_Task statement_:
An exact copy is all that is wanted: the lines from the one with "Where should I click to: Click" through the end of the listing below, both included, minus any pictures.

_Available data_:
========================================================================
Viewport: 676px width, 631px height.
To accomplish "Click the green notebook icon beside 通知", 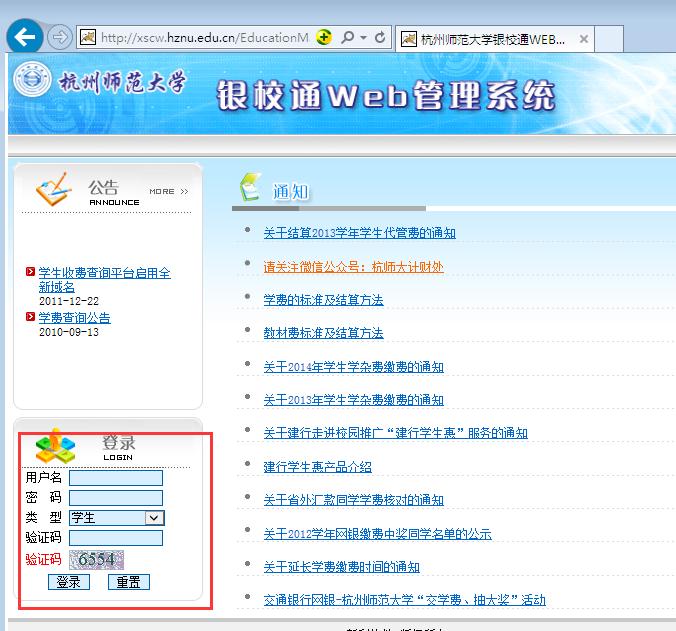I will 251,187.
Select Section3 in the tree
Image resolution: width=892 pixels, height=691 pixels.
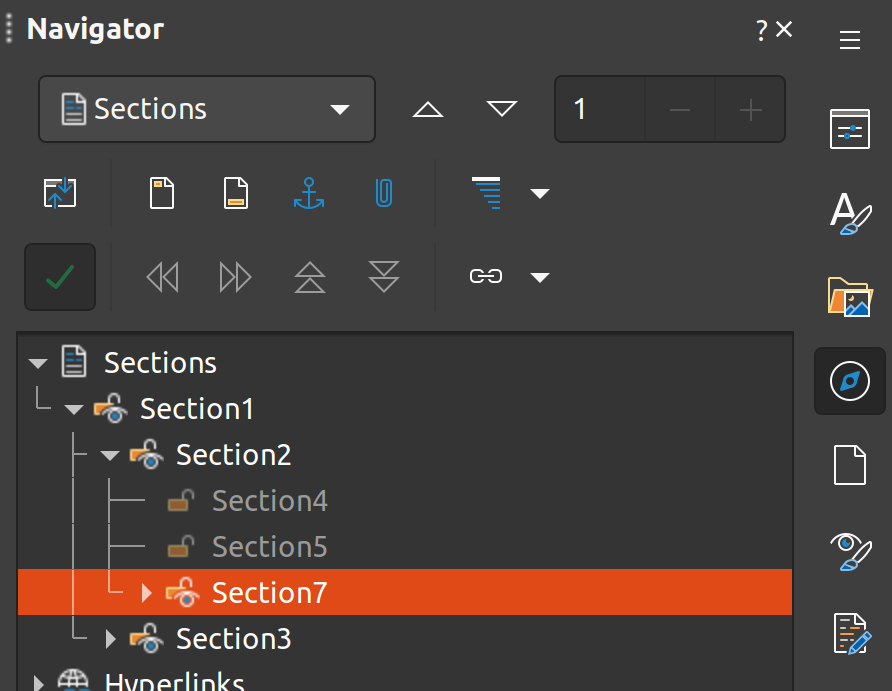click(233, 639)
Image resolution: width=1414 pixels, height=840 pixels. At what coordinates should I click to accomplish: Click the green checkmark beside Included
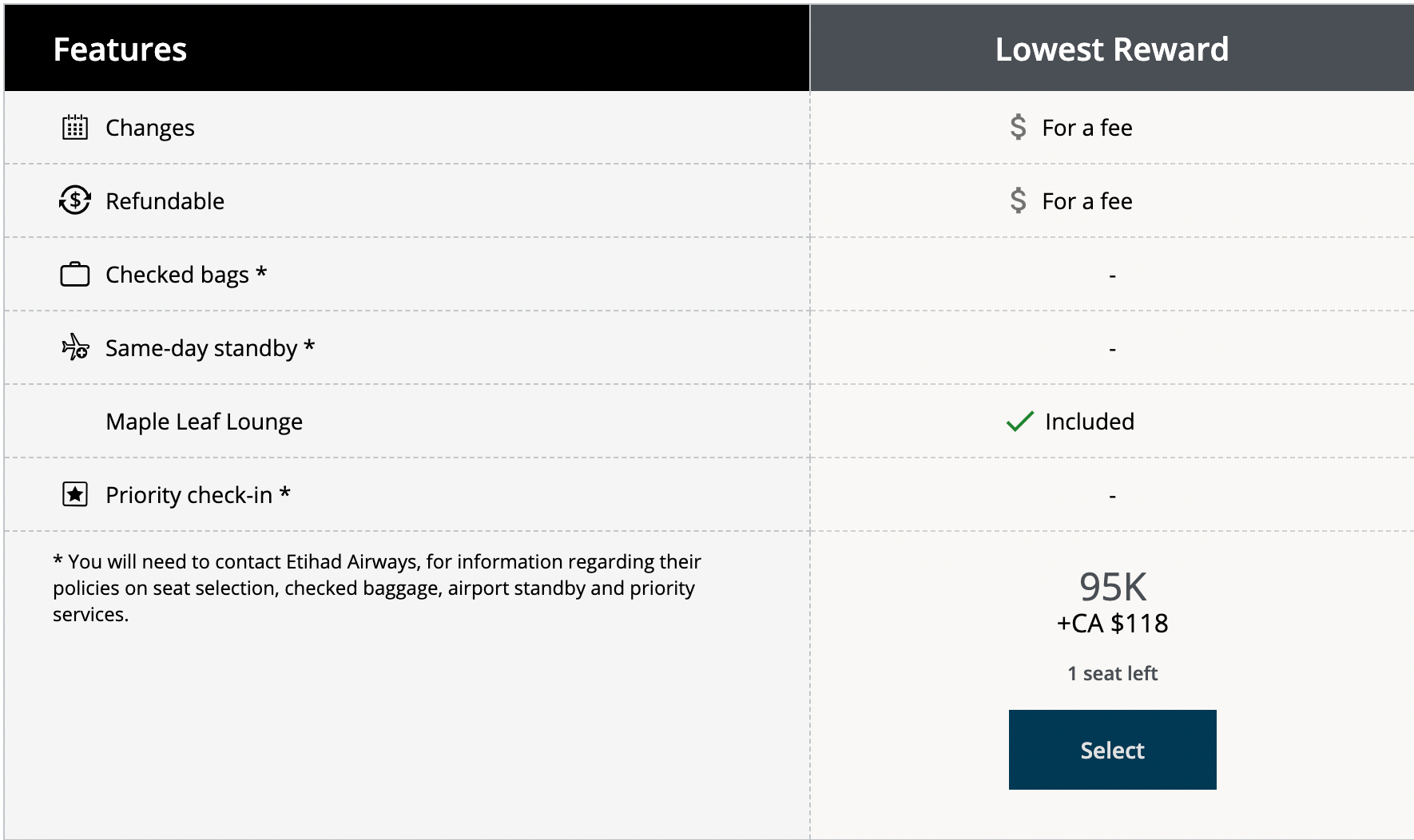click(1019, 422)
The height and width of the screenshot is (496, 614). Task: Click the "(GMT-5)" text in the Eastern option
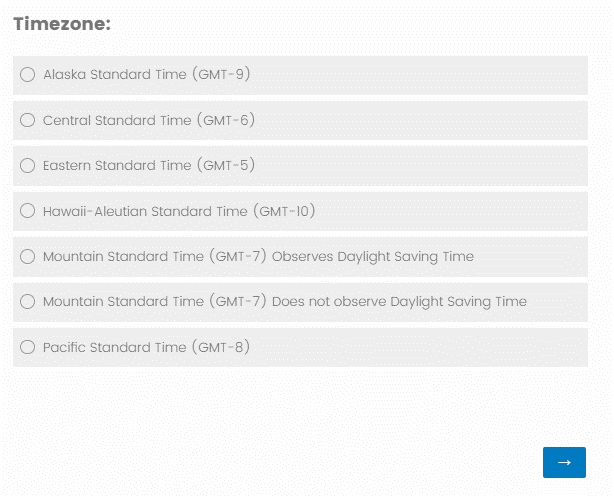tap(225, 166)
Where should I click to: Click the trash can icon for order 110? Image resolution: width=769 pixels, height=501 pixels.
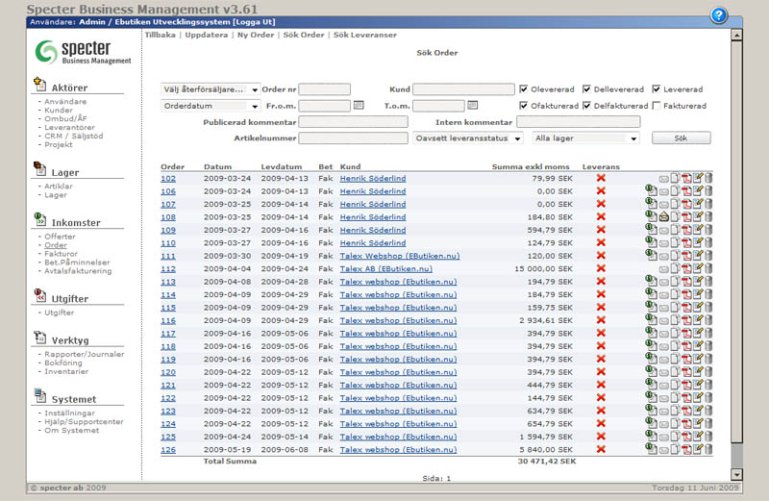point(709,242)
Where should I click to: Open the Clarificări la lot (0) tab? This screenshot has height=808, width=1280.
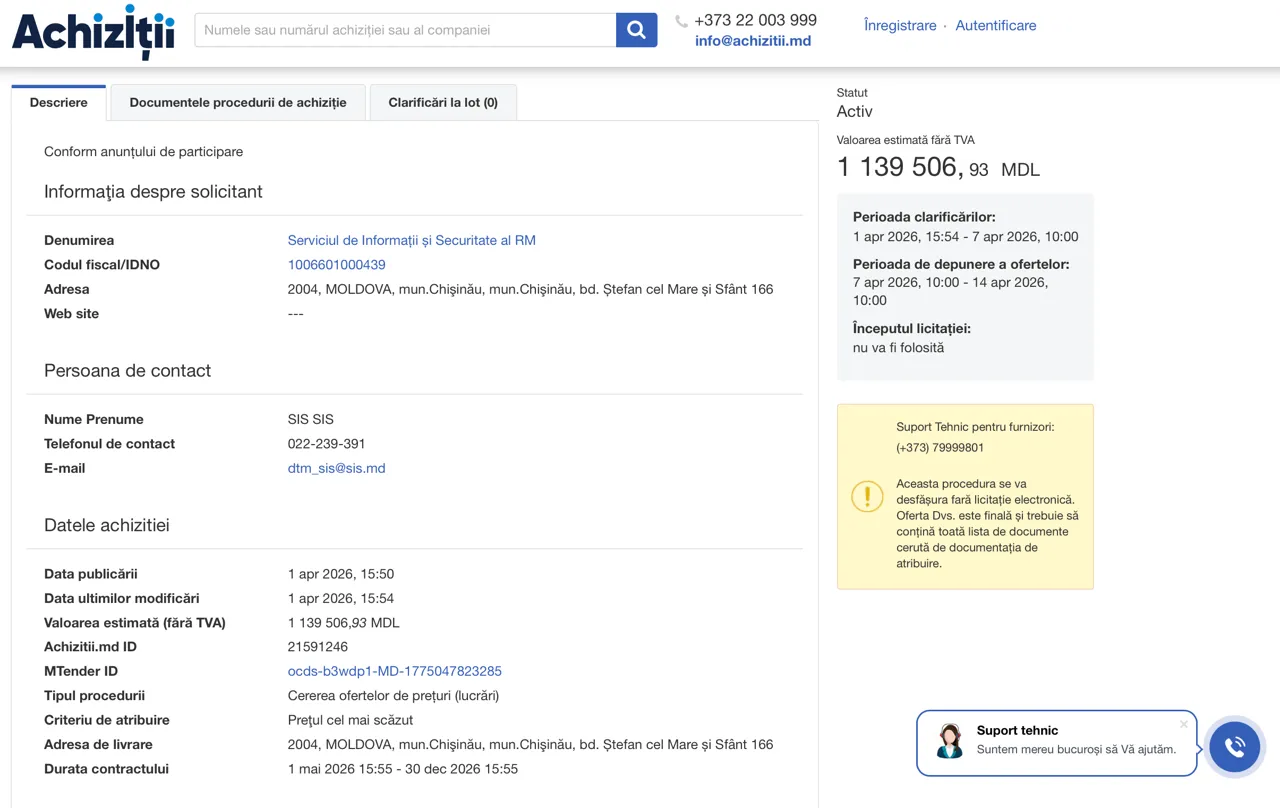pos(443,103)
========================================================================
_Task response_:
Where should I click to: Click the trash can icon for order 110? Image resolution: width=769 pixels, height=501 pixels.
point(709,242)
Where should I click to: Open the Clarificări la lot (0) tab? This screenshot has height=808, width=1280.
pos(443,103)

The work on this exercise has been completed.